A complete end to end solution to migrate data from traditional Hadoop clusters to Google Cloud Storage while providing a managed, fault tolerant, seamless experience. Solution is configurable/ customizable and has support for tracking, error handling, throttling, security, validation and monitoring.
- Support for large data transfers from HDFS to GCS
- Support for incremental/delta loads
- Fault tolerance
- Rate Throttling
- Checksum validation
- Checkpointing/Restartability
- Horizontal scalability
- Zero Coding effort
- Security using IAM, Kerberos, SSL
- Tracking and reporting of data transfer
- Support for Push & Pull model
- Highly configurable
The full solution, including the use of crc32c checksums for transfer validation, is tested with Apache Hadoop 2.10 onwards, which corresponds to Hortonworks 3+ and Cloudera Data Hub 5+. However, the solution supports the transfer of data from earlier distributions of Hadoop without support for crc32c checksum.
-
GCP Service account with following permission to deploy the HDFS2GCS tool for Pull Mode and run flows
- Service account user role to use service compute role
- Compute admin role to create and manage GCE VMs for tool deployment
- BiqQuery admin role to create dataset and underlying tables, and to insert data for status reporting and failures
- PubSub editor role to create topic, attach subscriber to it, and to store and retry failures
- Storage admin role to create GCS buckets and objects
-
Account having access to DataStudio for dashboarding
-
Firewall rules/ports to open connectivity between on-prem cluster and GCE VMs
Node Port Configuration NameNode 8020 fs.defaultFS or fs.default.name NameNode 9870 dfs.namenode.http-address Secondary-NameNode 9868 dfs.namenode.secondary.http-address DataNode 9866 dfs.datanode.address DataNode 9865 dfs.datanode.https.address DataNode 9867 dfs.datanode.ipc.address -
Access to hadoop cluster to list and fetch files present in HDFS
- core-site.xml
- hdfs-site.xml
- Kerberos credentials
-
Minimum hardware requirment is VMs with 4G memory.
- Hardware Recommendation:
- Use persistent SSD disk types with 1024 GB capacity for large IOps.
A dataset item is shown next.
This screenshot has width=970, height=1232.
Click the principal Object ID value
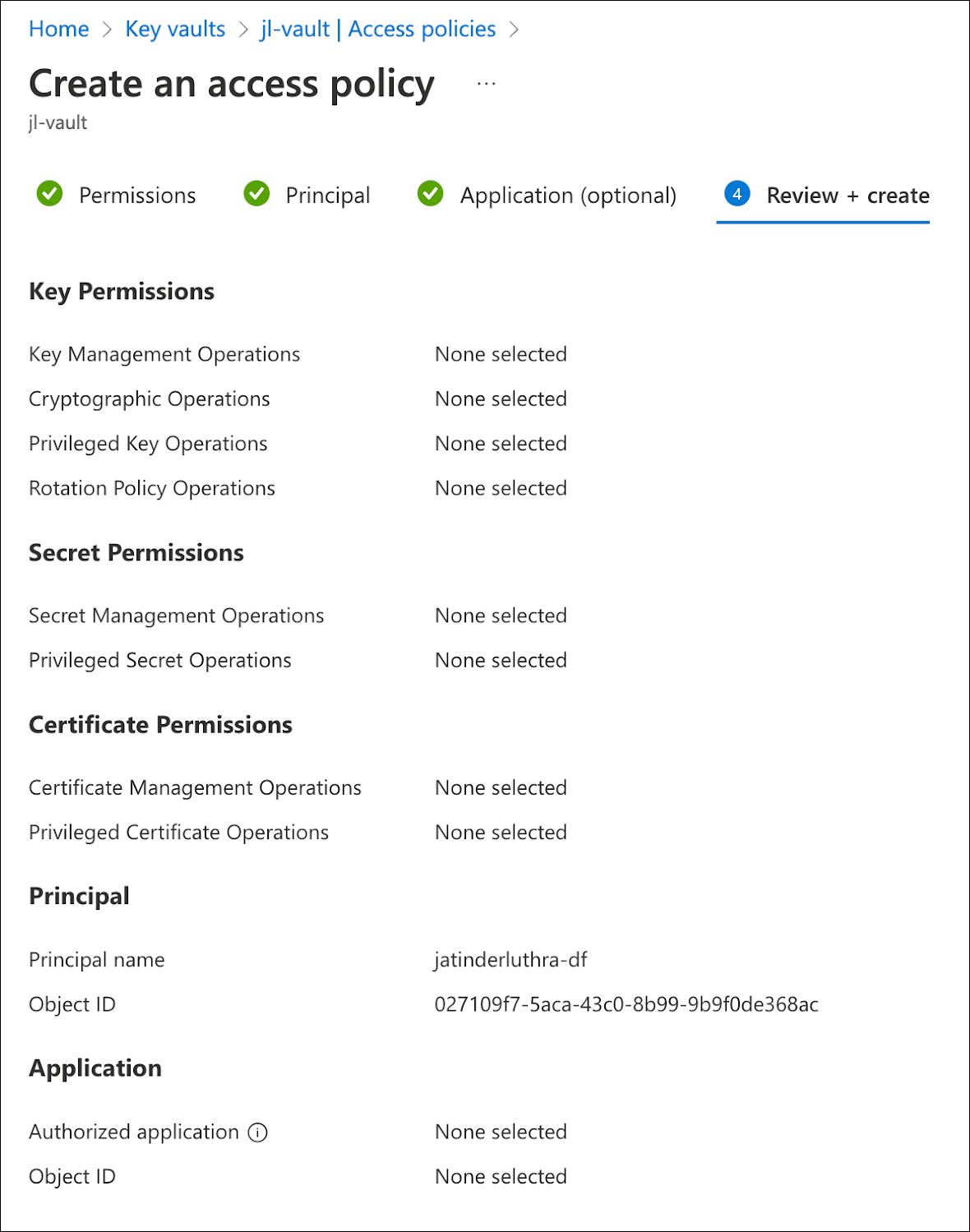tap(626, 1004)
This is required since NiFi keeps flow related data in these disks and access that frequently.
- Use high cpu compute instances for NiFi to get better performance.
- Since ListHDFS stores files metadata in Heap, it is recommended to have a sufficient heap for a large number of files(Heap settings are in nifi.tf file). E.g. if we are transferring 5 million files, we may need ~25GB heap for each NiFi node. So, Select the machine type with sufficient memory to allocate the required heap.
- Zookeeper and ca host can be very small.
- We have tried this solution with “debian-10-buster-v20220406”, “centos-7-v20220406” and "ubuntu-1804-bionic-v20220419" images.
- Hardware Recommendation:
There are 3 ways that you can deploy this solution:
- If you can have external IP for your GCP VMs, follow this guide
- If you can't enable external IP and you want to go with SSL certificate authorization to access the NIFI UI, follow this guide
- If you can't enable external IP and you want to go with single user authorization with username and password, follow this guide
Once you lunch the NIFI web UI, modify below parameters and controller services.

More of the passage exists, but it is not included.